(Recorded data)

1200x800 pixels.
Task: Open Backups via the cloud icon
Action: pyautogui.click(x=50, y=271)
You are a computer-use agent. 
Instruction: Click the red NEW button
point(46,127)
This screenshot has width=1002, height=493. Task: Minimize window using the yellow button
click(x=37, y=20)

(End Recorded data)
(Recorded data)

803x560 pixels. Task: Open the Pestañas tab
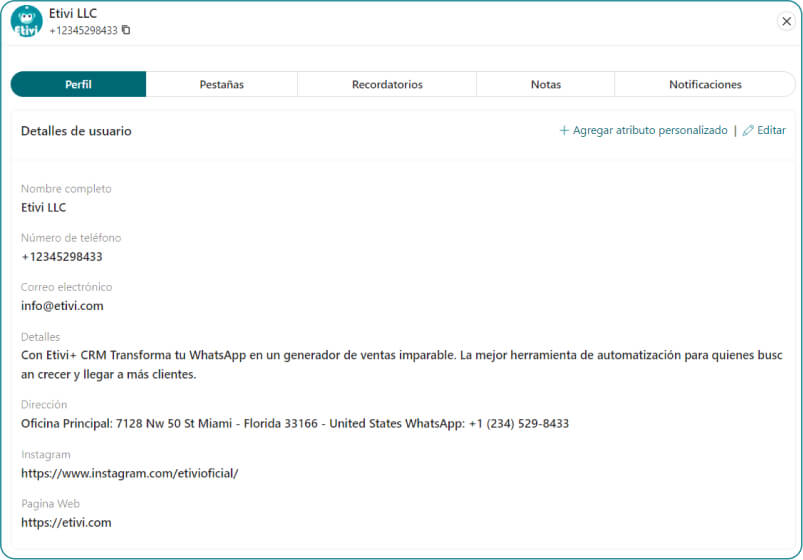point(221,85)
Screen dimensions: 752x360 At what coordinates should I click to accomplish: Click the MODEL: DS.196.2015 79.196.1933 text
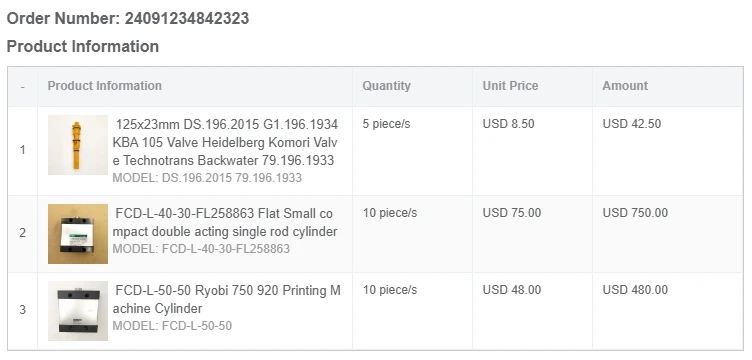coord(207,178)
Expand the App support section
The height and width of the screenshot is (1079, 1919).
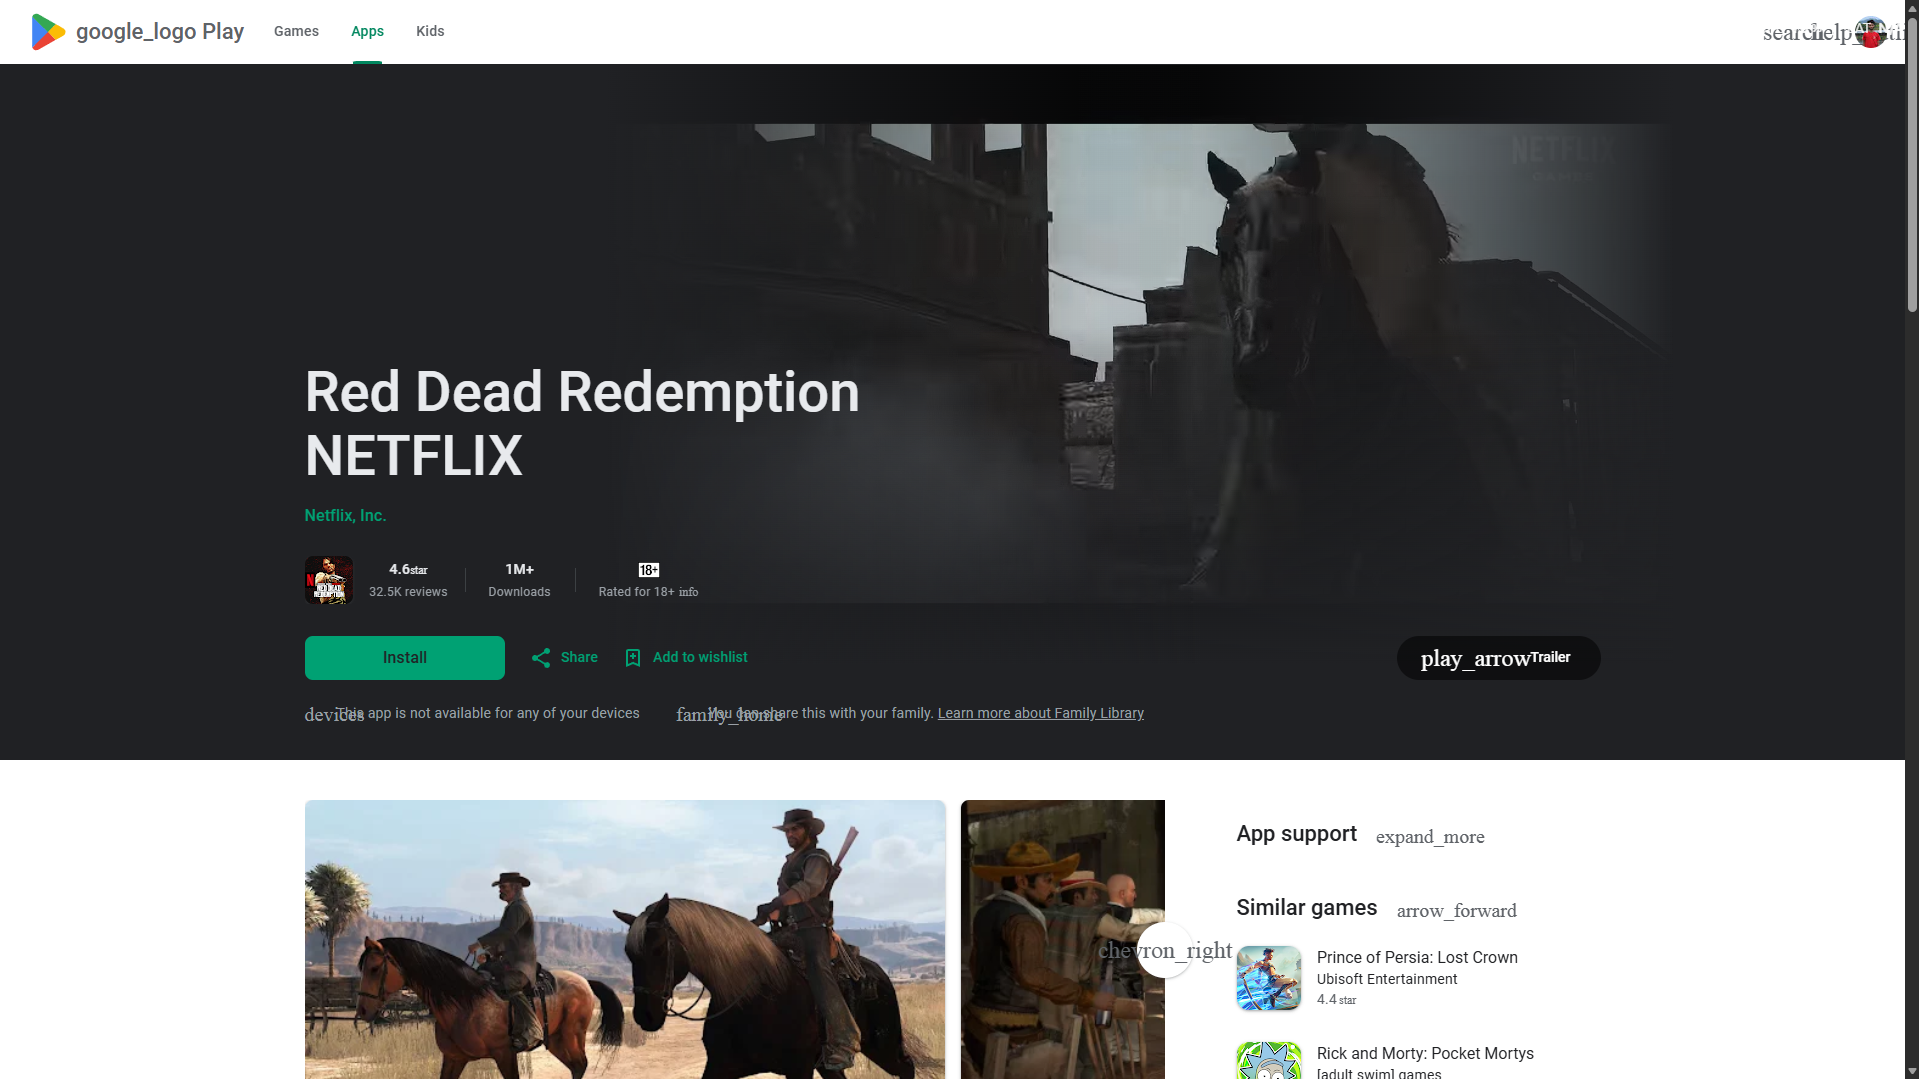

(End Recorded data)

Instructions to follow:
Above are some entries; copy exactly the lines from the line with "Screen dimensions: 752x360" through the line with "The height and", both included, but none of the pictures.

Solution for this task:
Screen dimensions: 752x360 At what coordinates should I click to accomplish: Click the MODEL: DS.196.2015 79.196.1933 text
coord(207,178)
Expand the App support section
The height and width of the screenshot is (1079, 1919).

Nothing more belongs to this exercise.